##### STORED RECORDS

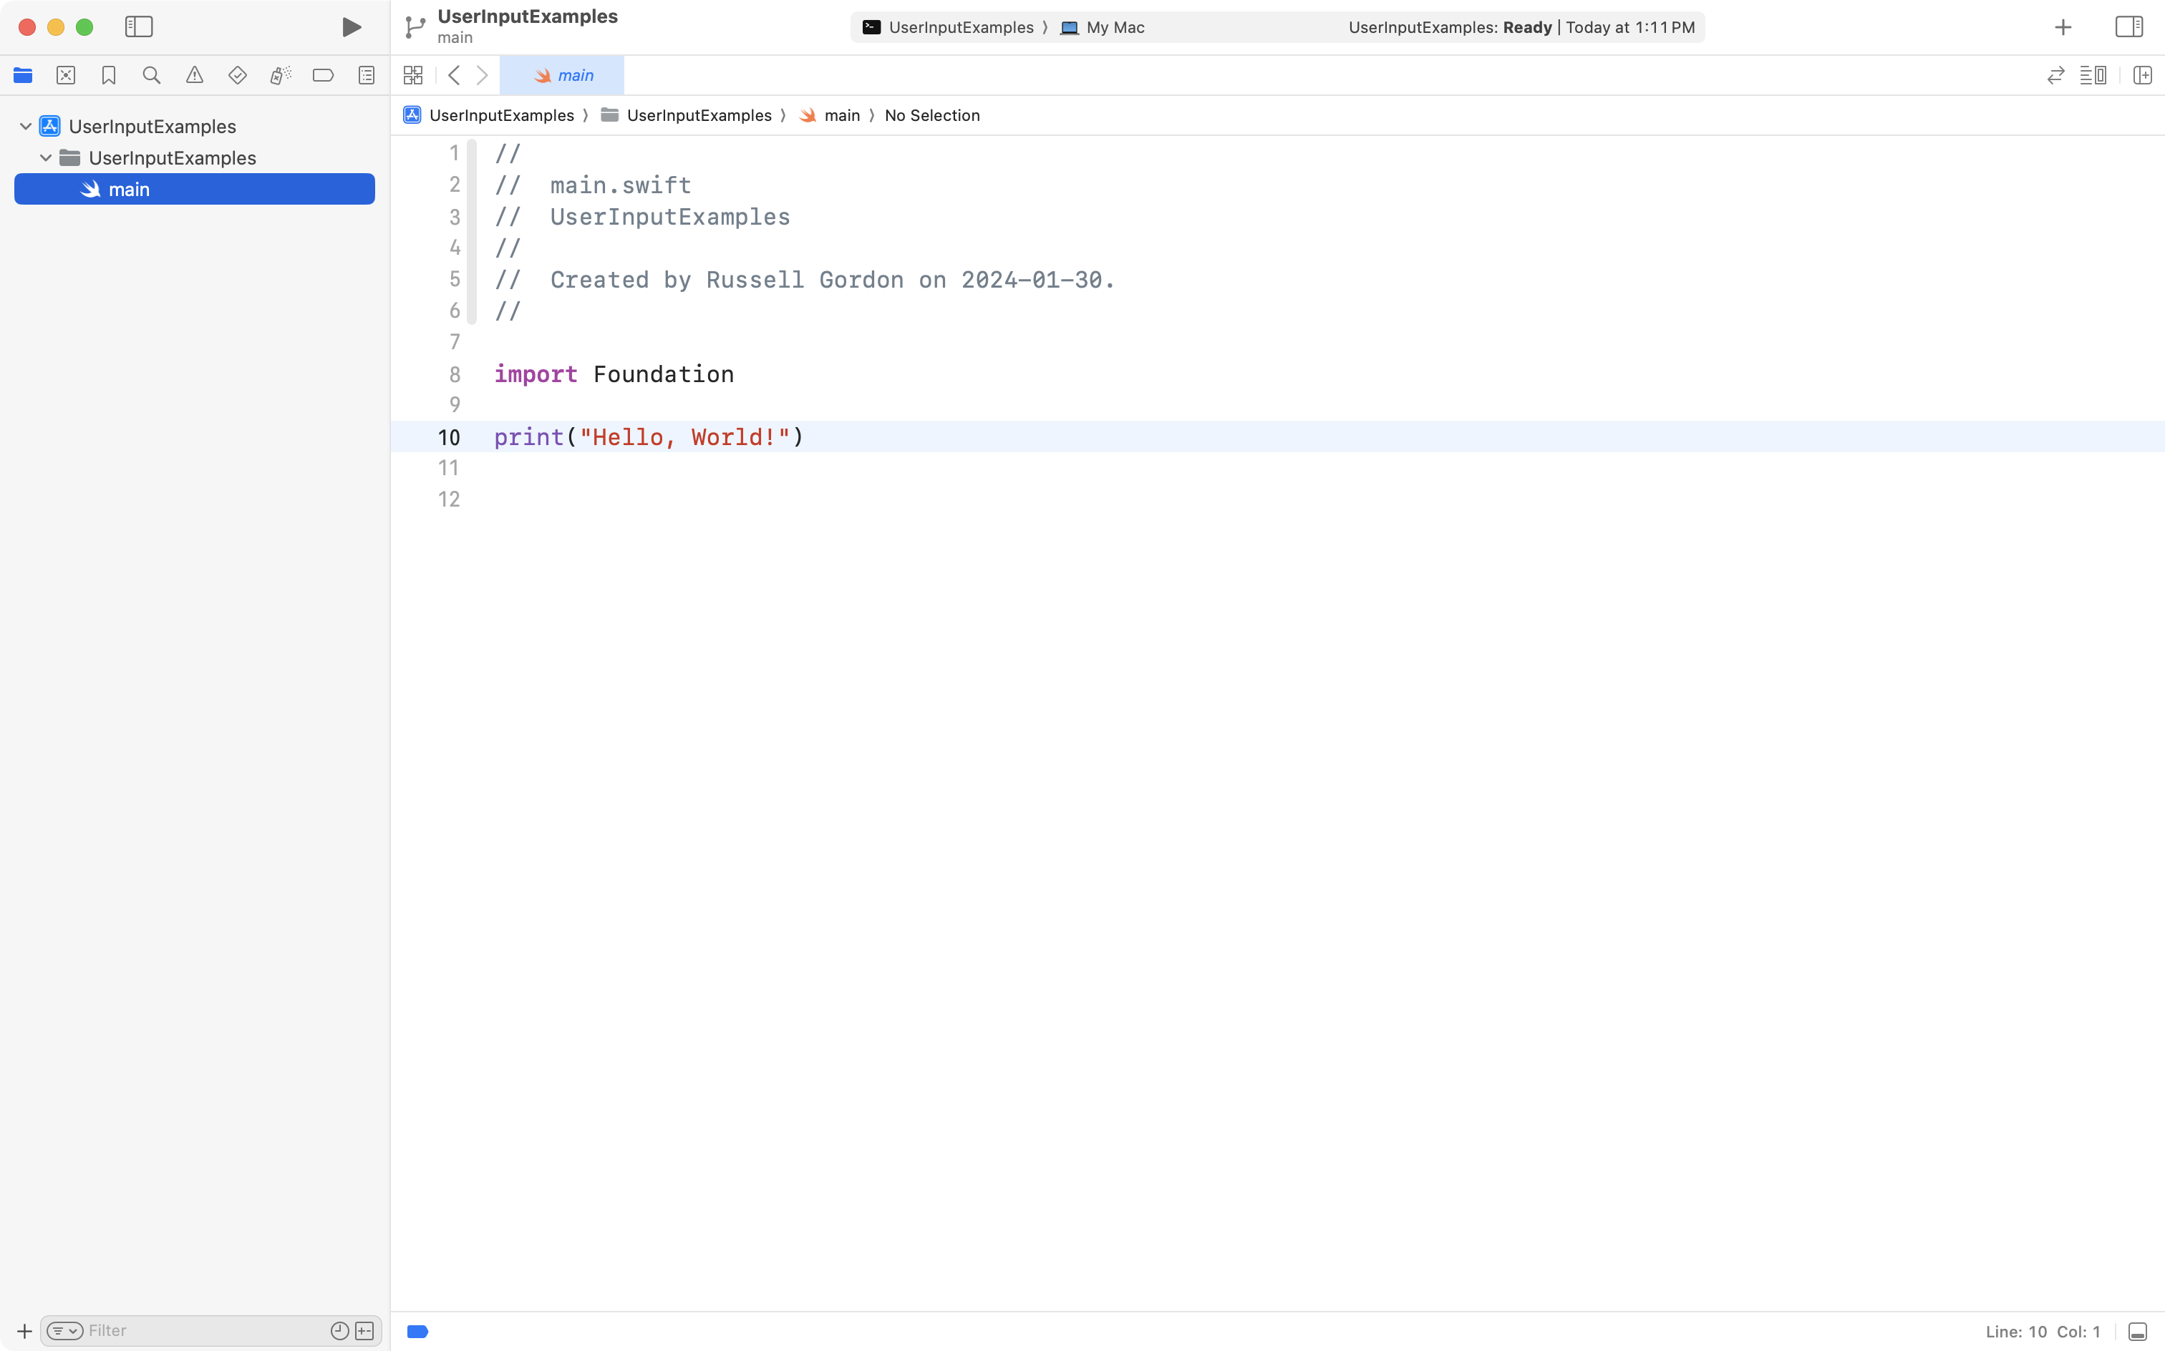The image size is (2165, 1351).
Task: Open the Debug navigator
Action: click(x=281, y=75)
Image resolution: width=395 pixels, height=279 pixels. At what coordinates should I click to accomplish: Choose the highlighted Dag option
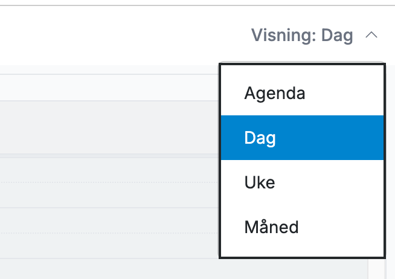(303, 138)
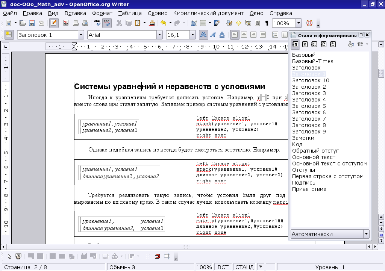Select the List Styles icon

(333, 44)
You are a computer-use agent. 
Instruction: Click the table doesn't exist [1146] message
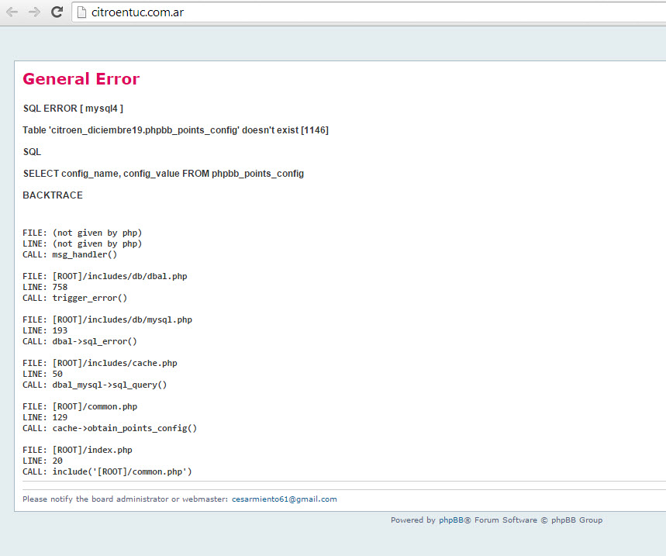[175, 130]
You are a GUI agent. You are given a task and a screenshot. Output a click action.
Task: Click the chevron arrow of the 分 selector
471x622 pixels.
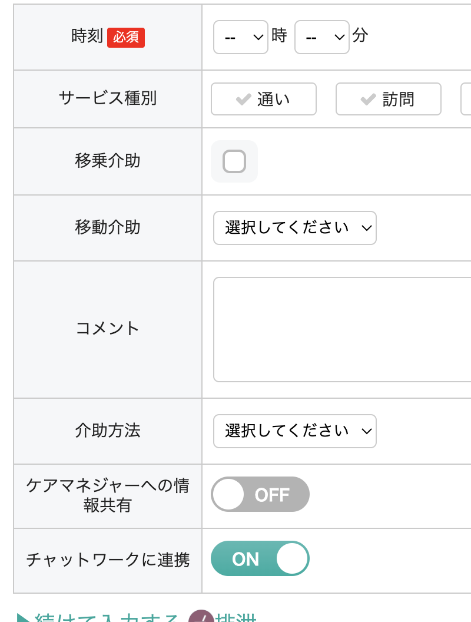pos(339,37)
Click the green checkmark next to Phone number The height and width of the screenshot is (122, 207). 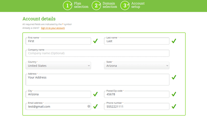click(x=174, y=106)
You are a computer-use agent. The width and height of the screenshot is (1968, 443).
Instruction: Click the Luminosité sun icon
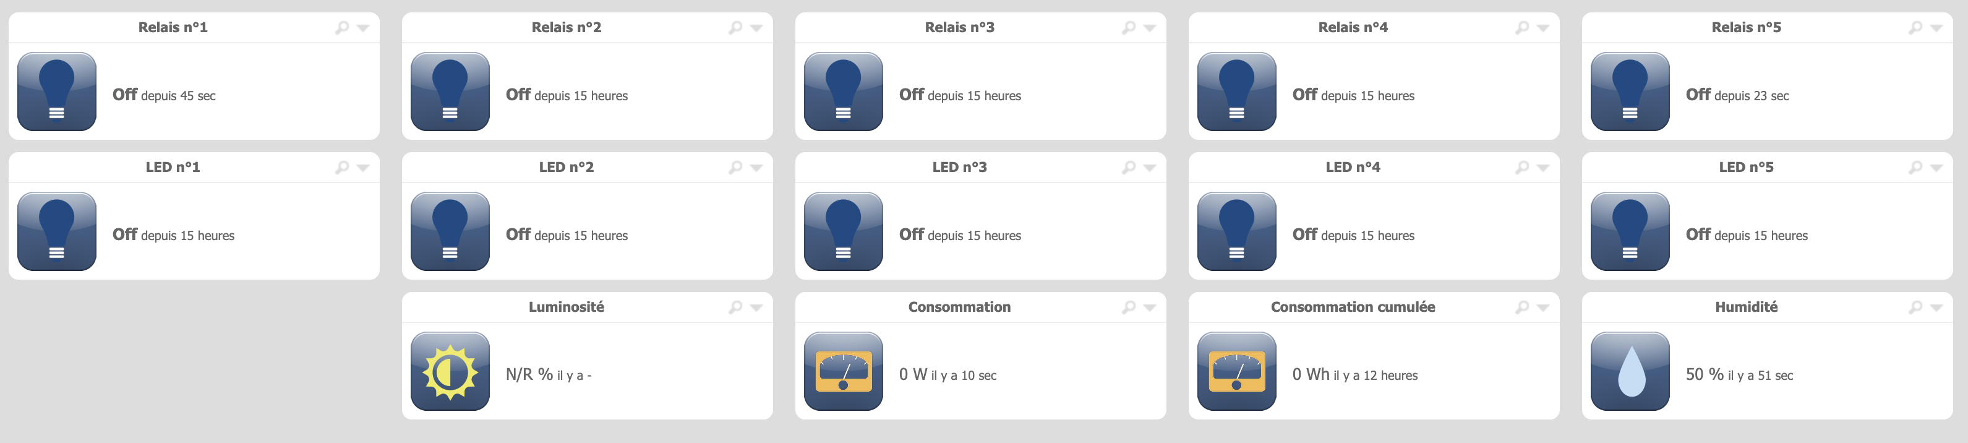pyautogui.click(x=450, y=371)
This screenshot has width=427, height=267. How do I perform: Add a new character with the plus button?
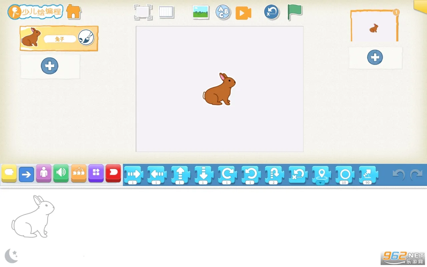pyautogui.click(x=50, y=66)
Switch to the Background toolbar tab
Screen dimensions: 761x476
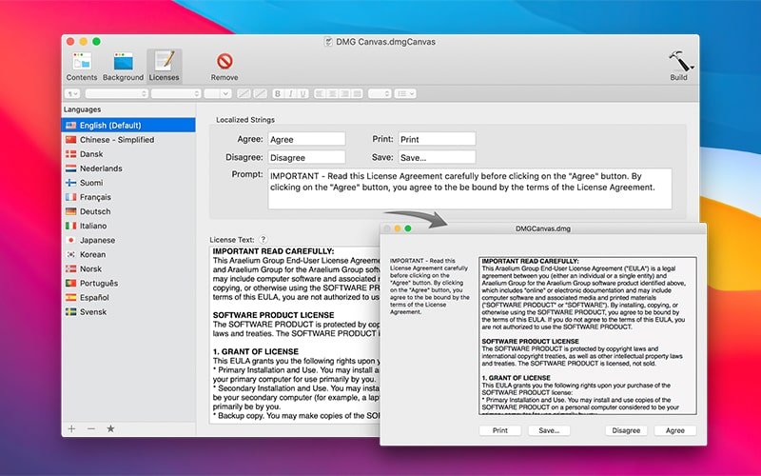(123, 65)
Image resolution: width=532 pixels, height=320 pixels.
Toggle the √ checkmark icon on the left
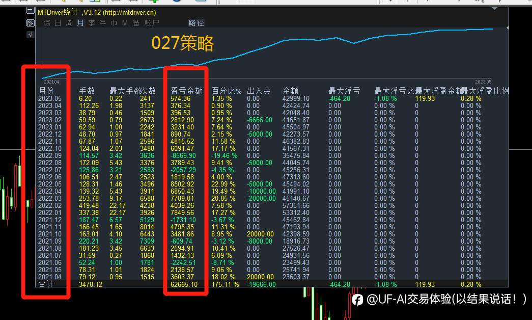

##########

TASK OBJECTIVE:
Rewrite the records as a JSON list of strings, one string per line, skipping blank lines. Begin at the line that contains "This screenshot has" and continue through the end of the records, leaving the pictures out.

FINAL RESULT:
[
  "This screenshot has width=427, height=267. How do I perform: Add a new character with the plus button?",
  "pyautogui.click(x=50, y=66)",
  "Switch to the Background toolbar tab",
  "Screen dimensions: 761x476",
  "(123, 65)",
  "Image resolution: width=532 pixels, height=320 pixels.",
  "Toggle the √ checkmark icon on the left"
]